Luciana Berger – 2016 Parliamentary Question to the Department of Health
The below Parliamentary question was asked by Luciana Berger on 2016-01-13.
To ask the Secretary of State for Health, how his Department (a) identified and (b) supported children of parents with mental illness.
Alistair Burt
We have changed the law to improve how young carers and their families including those of parents with mental illness are identified and supported. These new duties came into effect in April 2015. Changes introduced through the Children and Families Act 2014 consolidate and simplify the legislation relating to young carers’ assessments, make rights and duties clearer to both young people and practitioners, extend the right to an assessment of needs of all young carers regardless of who they care for or what type of care they provide and make it clear to local authorities that they must carry out an assessment of a young carer’s needs for support on request or on the appearance of need.
These new provisions work alongside those in the Care Act 2014 for assessing adults to enable ‘whole family approaches’ to assessment and support.
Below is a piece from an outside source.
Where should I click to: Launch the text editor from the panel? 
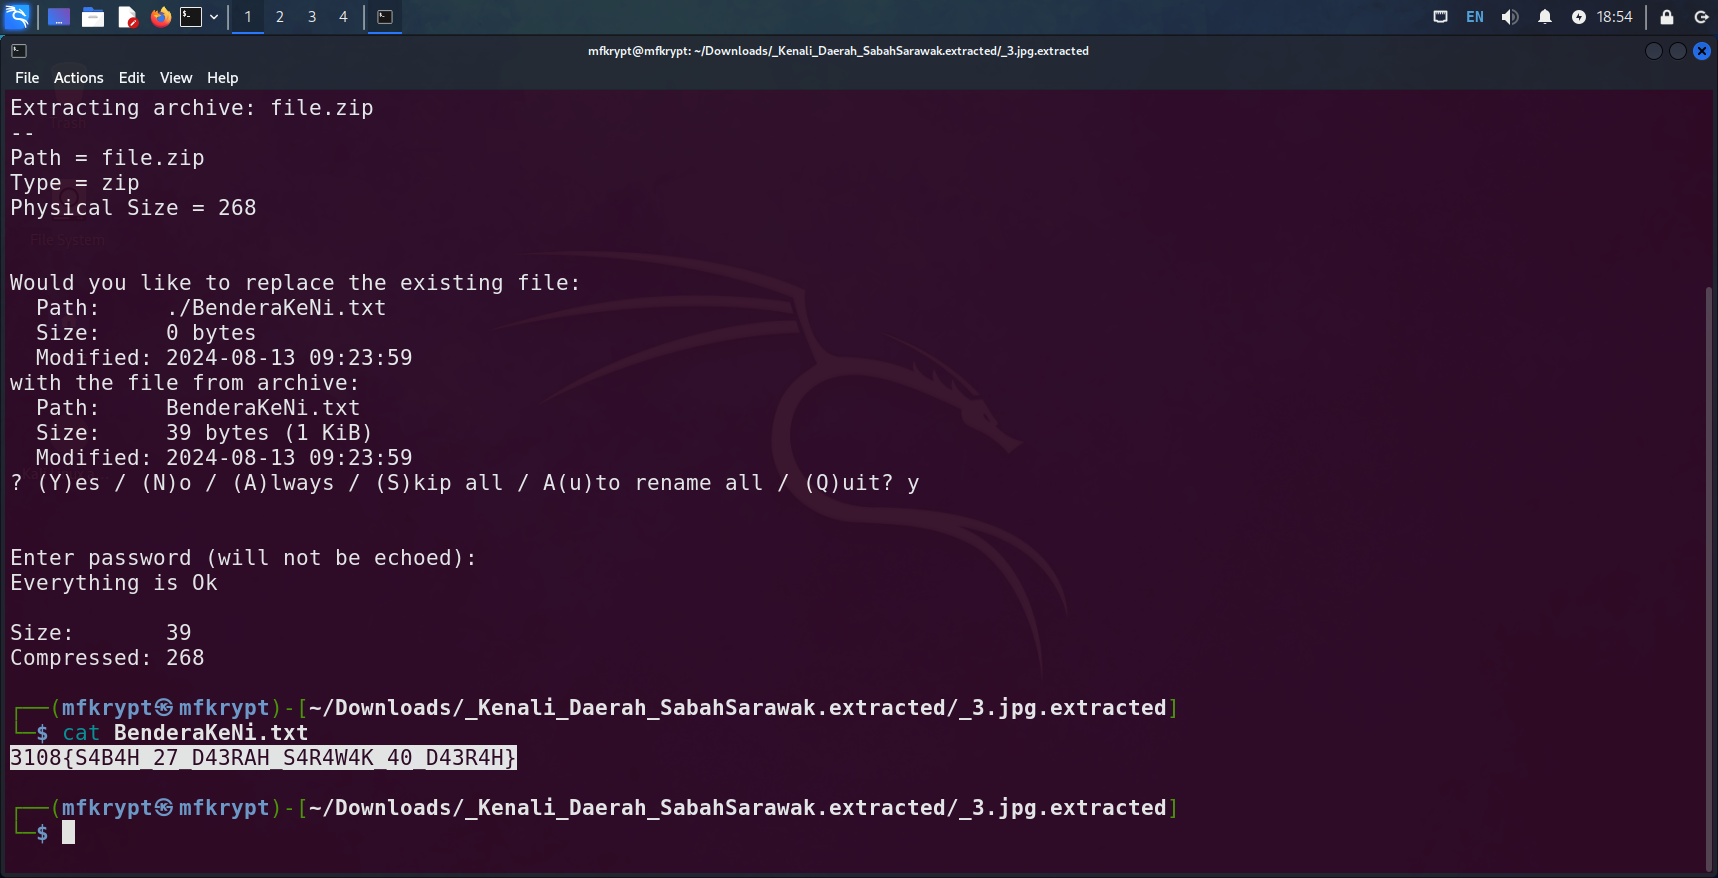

This means that when a child is identified as a young carer, the needs of everyone in the family will be considered in the first place.
The Royal College of Psychiatrists’ Report CR164 Parents as patients: Supporting the needs of patients who are parents and their children published in January 2011 and available at
http://www.rcpsych.ac.uk/usefulresources/publications/collegereports/cr/cr164.aspx
sets out the College’s position on how the needs of parents and children can be managed and dealt with sensitively in the case of parental mental illness.